Ora, num setor tão importante como a Saúde, isto deveria ser ainda mais assim.

Mas o que verificamos é que o projeto de Adalberto era um – e o de Marta Temido é outro.

A política mudou com a mudança de ministro.

Mudou tanto, que um projeto que deveria em princípio ter o acordo do PS e do PSD, passou sintomaticamente a ter o acordo do PCP e do BE.

Houve uma inflexão de 90 graus.

Perante isso, Marcelo Rebelo de Sousa aventou a possibilidade de vetar a lei, porque gostaria que ela fosse mais abrangente.

Logo saiu a terreiro o inevitável Carlos César desafiando o Presidente da República; e Catarina Martins disse do alto da sua importância que seria inadmissível Marcelo vetar o diploma por ser aprovado pela esquerda.

O argumento tem alguma razão de ser. 

Aparentemente, a maioria que aprova as leis deveria ser indiferente para o Presidente da República.

O facto de ser a esquerda ou a direita não deveria ter qualquer importância. 

Mas neste caso não é assim. 

Porquê?

Porque na Saúde – como na Educação, por exemplo – uma de lei de bases precisa de ter condições para durar uns bons anos.

Não pode mudar ao sabor das mudanças de governo ou de maioria.

Ora, para isso acontecer, não deve ser apoiada apenas por uma das metades do hemiciclo.

Se esta Lei de Bases for aprovada só pela esquerda, isso significará muito provavelmente que, no dia em que a maioria mudar, a lei será revogada.

É isto que Marcelo Rebelo de Sousa quer evitar.

E com toda a razão.

Quanto à questão de fundo – a presença maior ou menor dos privados na Saúde -, a esquerda argumenta que «a Saúde não é um negócio», pelo que deve ser garantida essencialmente pelo Estado.

Ora, trata-se de uma falácia.

As farmácias também são um negócio e ninguém se propõe nacionalizá-las.

E os medicamentos?

Há maior negócio do que o dos medicamentos?

Portanto, o ser um negócio não é argumento.

A questão é outra: tem o Estado condições para ser o único protagonista na Saúde, podendo dispensar praticamente os privados?

Pode o Estado garantir todas as valências neste setor? 

Não pode.

O Estado não tem condições para gerir sozinho um setor tão gigantesco – além de que as pessoas têm todo o direito de poder optar na Saúde entre o público e o privado.

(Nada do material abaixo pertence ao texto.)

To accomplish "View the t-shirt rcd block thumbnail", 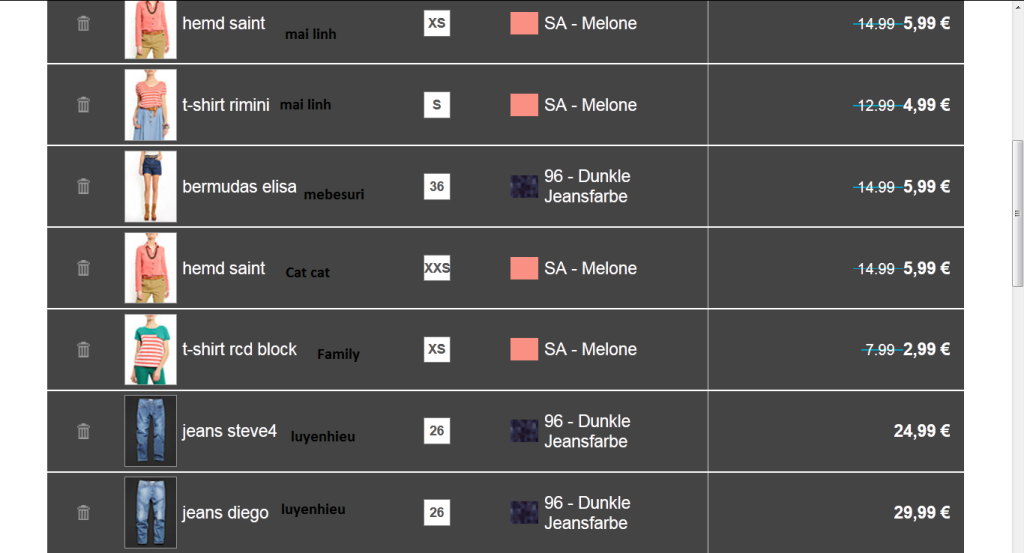I will point(150,349).
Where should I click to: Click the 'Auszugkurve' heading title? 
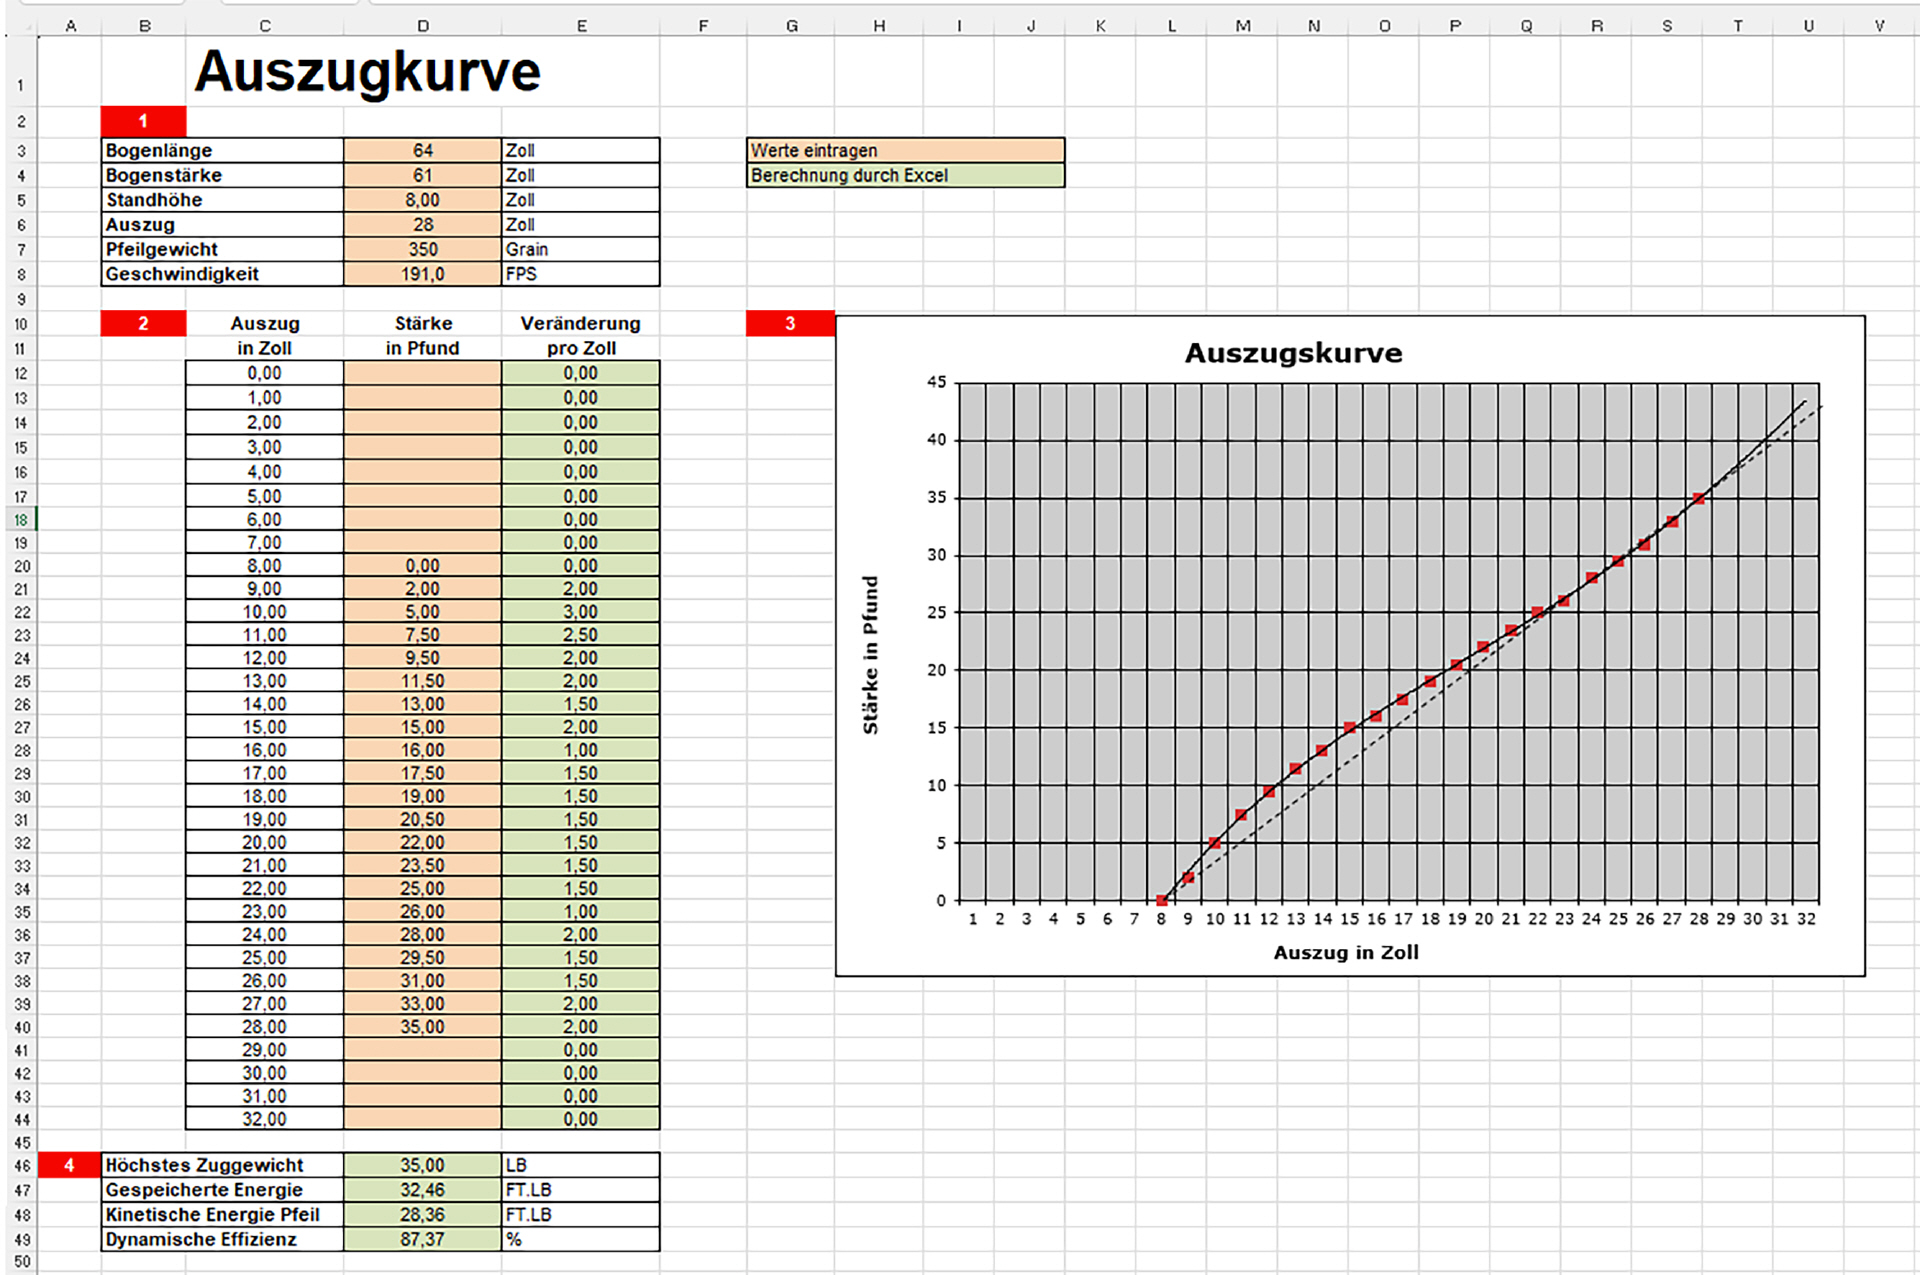point(367,72)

Exceto por preconceito ideológico, não pode dizer-se que o papel dos privados na Saúde é negligenciável.

Até por uma questão prática: as greves tradicionalmente são no setor público e não no privado.

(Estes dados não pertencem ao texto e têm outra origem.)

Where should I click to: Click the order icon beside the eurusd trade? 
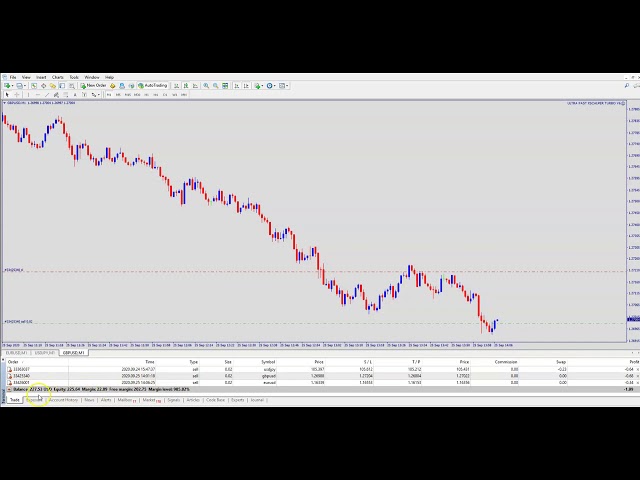pyautogui.click(x=9, y=381)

É assim em toda a parte: nos transportes, na educação, etc.

Ora, se o Estado tivesse o monopólio da Saúde, o impacto das greves dos médicos, dos enfermeiros, do pessoal auxiliar, seria ainda maior do que é.

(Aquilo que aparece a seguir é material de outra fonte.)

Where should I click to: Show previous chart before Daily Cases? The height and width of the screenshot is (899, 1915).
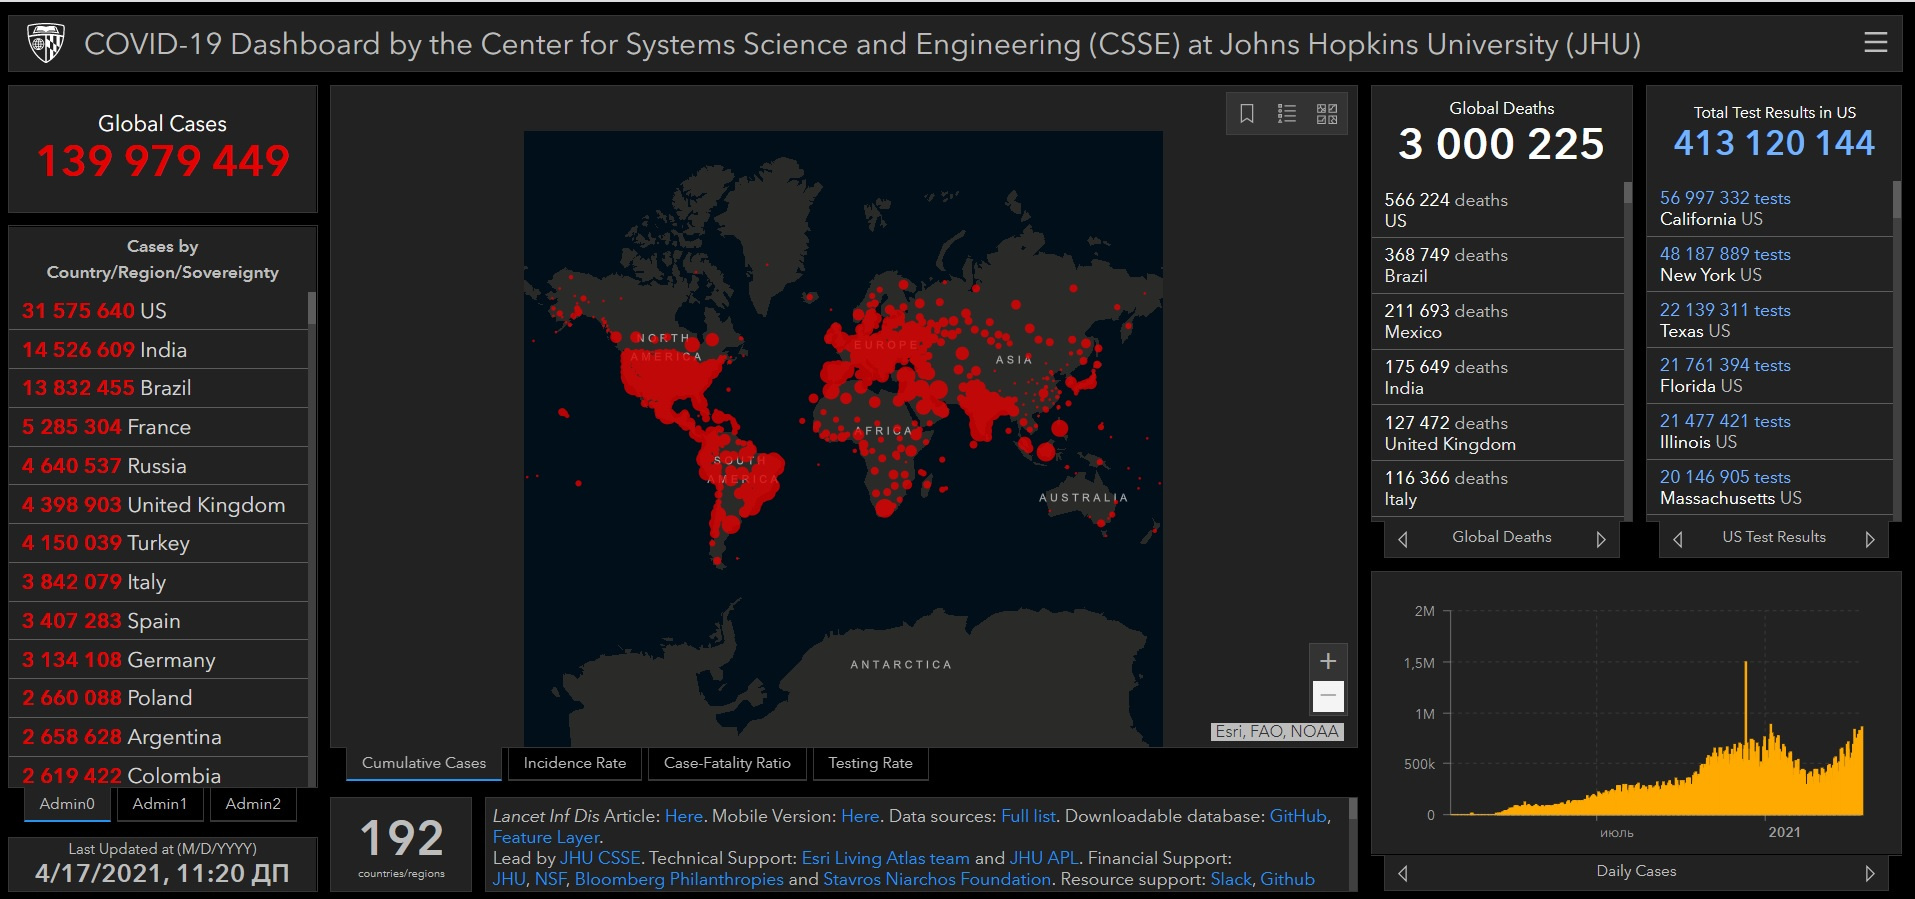point(1403,873)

Basta isto para mostrar a necessidade de um setor privado forte.

Idealmente, nos vários setores da sociedade os privados devem estar presentes.

Isso dinamiza mais a sociedade, gera competição, favorece o crescimento económico.

Querer uma Saúde só do Estado é asfixiante e remete-nos para os chamados ‘países socialistas’ de triste memória.

Ora, esta é a tendência da nova lei.

E é mais uma razão para Marcelo intervir.

Pode ser que o PS insista em votá-la e remeta o diploma para Belém sem alterações, sendo Marcelo obrigado a promulgá-la.

Mas o Presidente marcou uma posição.

Disse: não sou cúmplice de uma conceção do sistema de Saúde da qual essencialmente discordo.